I figure just about anything goes on a boardwalk. Actually, the stranger the better. I'll be able to use up a lot of the odd pieces of wood that I've been saving too.

My plan is to build the boardwalk in two, 2 foot sections to make it easier to work with. Once the base is finished I can start adding stores. Since I'm only going to be building store fronts they should be fairly quick to build. I'll be able to make these one at a time to take a little break from bigger projects. I'm looking forward to getting started on something. The first store is going to be French Fries. I have a list with about 50 ideas on it.

Here's what I've built so far....

I glued down some foam with wood glue










I chopped at it with a utility knife and some really course sandpaper from a floor sanding belt. I tried to carve some rocks out of the foam and gave it a coat of latex paint.










The rocks I tried to carve didn't look like rocks so I used super glue and stuck on some real rocks and added a section of black top. This will be the beginning of the boardwalk.










A coat of thinned out Elmer's Glue and some genuine sand from the Atlantic Ocean. 










It took a couple layers of sand to get it to look right. I ended up using the glue straight from the bottle and dumping on a lot of sand and letting it sit overnight. 










I got some pieces of lattice and cut up a whole bunch of wood. I did the best I could to keep the wood that I'm going to use for the decking the same thickness.



















A quick trip through a pan of ink and alcohol got the wood a decent color of gray.










I got the pilings laid out on a scale 10 foot square grid.










Now I can add bracing and get the beams in place for the decking. I think that is going to be the hardest part of the whole thing.

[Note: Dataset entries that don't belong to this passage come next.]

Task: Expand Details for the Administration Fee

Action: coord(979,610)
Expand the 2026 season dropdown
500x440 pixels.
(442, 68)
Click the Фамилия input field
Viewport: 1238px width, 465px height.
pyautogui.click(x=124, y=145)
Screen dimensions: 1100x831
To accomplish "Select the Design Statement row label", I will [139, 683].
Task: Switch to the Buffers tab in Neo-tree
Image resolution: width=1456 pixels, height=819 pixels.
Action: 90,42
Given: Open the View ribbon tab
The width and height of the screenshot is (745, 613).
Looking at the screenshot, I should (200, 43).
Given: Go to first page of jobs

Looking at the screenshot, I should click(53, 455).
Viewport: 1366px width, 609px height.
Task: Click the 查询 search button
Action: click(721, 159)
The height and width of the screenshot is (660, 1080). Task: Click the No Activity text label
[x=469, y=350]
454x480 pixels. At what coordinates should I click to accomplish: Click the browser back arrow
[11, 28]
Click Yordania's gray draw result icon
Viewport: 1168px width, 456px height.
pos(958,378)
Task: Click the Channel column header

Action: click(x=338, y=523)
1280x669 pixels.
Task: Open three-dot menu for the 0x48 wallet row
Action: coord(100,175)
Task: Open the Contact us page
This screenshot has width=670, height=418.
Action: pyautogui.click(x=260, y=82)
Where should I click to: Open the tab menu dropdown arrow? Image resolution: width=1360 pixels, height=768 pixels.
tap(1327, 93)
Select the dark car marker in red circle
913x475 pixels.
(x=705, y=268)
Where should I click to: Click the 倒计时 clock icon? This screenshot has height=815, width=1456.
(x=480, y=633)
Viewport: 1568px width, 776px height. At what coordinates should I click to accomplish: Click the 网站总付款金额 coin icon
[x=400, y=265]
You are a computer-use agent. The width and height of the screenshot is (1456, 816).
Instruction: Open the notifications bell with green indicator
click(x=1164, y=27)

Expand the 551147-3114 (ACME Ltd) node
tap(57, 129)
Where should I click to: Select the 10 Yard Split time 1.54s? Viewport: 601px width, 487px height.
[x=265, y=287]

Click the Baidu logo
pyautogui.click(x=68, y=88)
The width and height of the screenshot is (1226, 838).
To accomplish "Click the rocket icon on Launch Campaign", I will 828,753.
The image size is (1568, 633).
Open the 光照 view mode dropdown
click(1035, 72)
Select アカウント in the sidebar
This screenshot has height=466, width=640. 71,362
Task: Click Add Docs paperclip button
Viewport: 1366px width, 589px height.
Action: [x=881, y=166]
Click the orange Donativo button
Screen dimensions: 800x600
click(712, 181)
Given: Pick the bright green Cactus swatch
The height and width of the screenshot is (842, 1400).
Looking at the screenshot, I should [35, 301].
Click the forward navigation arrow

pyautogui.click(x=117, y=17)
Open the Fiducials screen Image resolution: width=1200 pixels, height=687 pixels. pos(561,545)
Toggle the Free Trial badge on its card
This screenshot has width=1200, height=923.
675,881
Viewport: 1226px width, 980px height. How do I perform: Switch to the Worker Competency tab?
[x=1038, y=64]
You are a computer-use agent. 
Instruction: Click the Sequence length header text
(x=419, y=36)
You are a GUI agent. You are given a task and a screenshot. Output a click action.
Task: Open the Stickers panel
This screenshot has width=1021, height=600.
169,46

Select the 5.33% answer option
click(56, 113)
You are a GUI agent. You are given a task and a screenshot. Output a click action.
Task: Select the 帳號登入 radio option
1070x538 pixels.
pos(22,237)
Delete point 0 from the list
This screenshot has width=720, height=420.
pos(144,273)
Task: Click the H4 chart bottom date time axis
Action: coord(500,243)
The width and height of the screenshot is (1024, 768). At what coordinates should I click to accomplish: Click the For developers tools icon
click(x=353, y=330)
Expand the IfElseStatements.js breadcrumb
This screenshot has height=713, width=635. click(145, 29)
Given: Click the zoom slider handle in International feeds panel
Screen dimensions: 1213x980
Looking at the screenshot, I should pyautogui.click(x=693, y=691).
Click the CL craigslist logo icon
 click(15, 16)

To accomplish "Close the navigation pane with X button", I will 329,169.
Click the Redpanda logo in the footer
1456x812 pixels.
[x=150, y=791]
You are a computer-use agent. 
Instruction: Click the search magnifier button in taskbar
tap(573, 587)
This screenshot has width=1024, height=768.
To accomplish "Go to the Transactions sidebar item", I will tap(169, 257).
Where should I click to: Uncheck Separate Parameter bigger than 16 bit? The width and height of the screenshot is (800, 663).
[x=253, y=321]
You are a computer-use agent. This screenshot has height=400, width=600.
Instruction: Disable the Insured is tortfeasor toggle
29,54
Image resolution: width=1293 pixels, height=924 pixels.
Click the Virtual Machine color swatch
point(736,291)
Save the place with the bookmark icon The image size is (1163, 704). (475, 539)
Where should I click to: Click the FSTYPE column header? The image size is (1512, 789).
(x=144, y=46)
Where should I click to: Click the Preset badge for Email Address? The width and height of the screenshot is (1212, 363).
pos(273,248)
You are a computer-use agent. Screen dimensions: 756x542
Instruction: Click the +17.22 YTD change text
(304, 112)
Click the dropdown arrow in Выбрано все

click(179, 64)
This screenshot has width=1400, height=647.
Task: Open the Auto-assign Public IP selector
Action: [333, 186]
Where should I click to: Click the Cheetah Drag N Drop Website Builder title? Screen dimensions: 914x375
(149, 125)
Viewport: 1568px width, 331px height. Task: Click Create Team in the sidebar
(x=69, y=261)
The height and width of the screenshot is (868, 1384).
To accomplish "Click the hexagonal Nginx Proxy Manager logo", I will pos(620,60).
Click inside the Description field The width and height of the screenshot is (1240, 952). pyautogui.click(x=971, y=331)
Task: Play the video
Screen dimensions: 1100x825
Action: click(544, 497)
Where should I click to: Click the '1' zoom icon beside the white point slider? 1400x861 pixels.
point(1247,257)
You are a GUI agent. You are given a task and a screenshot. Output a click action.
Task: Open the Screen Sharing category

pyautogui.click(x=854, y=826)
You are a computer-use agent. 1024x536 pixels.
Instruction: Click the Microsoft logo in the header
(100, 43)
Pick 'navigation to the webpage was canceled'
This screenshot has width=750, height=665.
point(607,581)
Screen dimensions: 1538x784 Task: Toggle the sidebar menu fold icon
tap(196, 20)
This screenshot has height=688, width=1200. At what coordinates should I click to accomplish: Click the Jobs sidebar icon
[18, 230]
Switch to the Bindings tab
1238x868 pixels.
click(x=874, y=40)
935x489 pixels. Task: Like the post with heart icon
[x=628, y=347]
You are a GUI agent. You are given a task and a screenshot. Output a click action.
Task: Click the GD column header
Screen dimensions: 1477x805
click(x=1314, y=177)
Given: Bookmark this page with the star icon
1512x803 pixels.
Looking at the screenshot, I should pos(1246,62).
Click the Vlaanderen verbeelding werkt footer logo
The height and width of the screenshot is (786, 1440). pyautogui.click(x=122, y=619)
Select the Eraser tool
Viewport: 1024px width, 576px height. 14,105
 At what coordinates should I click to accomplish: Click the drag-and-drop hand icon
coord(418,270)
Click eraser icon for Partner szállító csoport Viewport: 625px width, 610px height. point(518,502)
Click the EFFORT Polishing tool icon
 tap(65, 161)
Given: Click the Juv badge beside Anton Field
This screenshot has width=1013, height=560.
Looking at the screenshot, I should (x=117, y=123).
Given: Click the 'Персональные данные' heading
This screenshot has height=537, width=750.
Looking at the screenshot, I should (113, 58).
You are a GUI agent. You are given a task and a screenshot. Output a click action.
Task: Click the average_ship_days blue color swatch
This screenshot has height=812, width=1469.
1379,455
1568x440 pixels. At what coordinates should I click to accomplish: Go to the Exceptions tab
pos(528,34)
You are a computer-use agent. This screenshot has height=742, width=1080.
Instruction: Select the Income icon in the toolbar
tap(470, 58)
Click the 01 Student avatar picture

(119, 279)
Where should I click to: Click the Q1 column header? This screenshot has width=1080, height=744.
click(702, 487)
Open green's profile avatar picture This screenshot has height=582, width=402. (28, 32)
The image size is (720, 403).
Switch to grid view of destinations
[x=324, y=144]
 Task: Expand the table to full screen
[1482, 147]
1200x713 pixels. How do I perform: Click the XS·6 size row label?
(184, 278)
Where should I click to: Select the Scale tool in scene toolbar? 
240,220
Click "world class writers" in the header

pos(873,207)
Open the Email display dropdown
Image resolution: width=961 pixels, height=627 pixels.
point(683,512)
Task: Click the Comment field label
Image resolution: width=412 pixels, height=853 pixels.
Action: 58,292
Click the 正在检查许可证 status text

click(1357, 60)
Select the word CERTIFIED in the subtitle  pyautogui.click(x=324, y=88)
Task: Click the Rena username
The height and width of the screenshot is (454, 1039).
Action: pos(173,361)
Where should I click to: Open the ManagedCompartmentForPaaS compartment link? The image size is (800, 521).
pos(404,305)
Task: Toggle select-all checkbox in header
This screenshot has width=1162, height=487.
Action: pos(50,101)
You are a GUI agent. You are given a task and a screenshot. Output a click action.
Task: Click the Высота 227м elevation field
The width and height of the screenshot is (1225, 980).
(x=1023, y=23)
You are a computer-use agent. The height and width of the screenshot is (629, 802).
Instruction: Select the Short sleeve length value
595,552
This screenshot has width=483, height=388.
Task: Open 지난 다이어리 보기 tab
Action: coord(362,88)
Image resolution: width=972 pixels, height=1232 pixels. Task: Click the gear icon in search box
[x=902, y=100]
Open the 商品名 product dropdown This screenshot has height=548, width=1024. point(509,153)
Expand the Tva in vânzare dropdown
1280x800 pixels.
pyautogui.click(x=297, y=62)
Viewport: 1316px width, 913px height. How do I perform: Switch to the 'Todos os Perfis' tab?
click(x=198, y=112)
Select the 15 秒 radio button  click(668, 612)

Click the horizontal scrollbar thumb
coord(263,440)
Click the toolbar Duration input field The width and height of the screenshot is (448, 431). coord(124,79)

Gluing down about 1500 pieces for the deck is going to get boring.


----------



## morland

Very nice start, can't wait to see the finished product! :smilie_daumenpos:


----------



## Magic

This is going to be a truly great thread. :smilie_daumenpos: :smilie_daumenpos:

Magic


----------



## DonR

MMmmmm

I can smell Nathan's hot dogs on the grill already.

Always look forward to seeing the great things
you create, it's as if it's...er...Magic. 

Don


----------



## Big Ed

You know what would happen if everyone took home a bucket of sand from the seashore!

I thought I was the only one that had a box like that, it started as a little box years ago and has grown into a box that you can put a big old tube TV in.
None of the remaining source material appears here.